According to Robin Ellison, partner at Pinsent Masons, expats need to consider whether or not their state pension will be index-linked in their new home.
This, he said, is because the agreement the UK currently has regarding the protection of state pensions with some countries does not apply across the board.
As a result, Britons who are relocating overseas might need to adopt different methods to safeguard the interest on their pensions.
Mr Ellison said expats from the UK will also need to consider how their move abroad will impact on their tax bill, as they could end up being taxed twice.
"In some cases, their pension will be taxed in this country and when they receive it they will be taxed in their resident country as well," he commented.
Mr Ellison noted that some people might consider the option of claiming one pension from their country of birth and another from their new home.
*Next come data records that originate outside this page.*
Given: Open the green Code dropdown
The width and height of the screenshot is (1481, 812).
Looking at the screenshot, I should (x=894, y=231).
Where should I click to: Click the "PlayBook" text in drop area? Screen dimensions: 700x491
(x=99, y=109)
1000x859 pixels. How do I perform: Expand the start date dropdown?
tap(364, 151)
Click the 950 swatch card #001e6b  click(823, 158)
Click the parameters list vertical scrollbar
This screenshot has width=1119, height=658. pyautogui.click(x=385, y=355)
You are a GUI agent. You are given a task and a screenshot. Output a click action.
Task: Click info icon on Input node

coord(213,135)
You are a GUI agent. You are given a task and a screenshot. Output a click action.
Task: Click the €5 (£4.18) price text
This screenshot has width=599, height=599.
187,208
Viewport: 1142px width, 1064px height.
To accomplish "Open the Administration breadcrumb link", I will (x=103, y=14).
However, he said it is unlikely that a person will be able to adopt this approach, as state pension systems usually "require residence and an earnings record".
Furthermore, he pointed out that many countries have rules in place to stop so-called pensions shopping.
"Normally the claim has to be made in a local language, so if you're not familiar with a local language, that is a real problem," Mr Ellison stated.
"Claiming a pension from a foreign country is not impossible but difficult."
Mr Ellison encouraged those who are unsure about their pension situation to speak with an independent financial adviser before relocating overseas, as they will understand all the relevant issues.
He said this can be "absolutely critical" to the success of any move to another country and could make a "huge difference" to an expat's finances.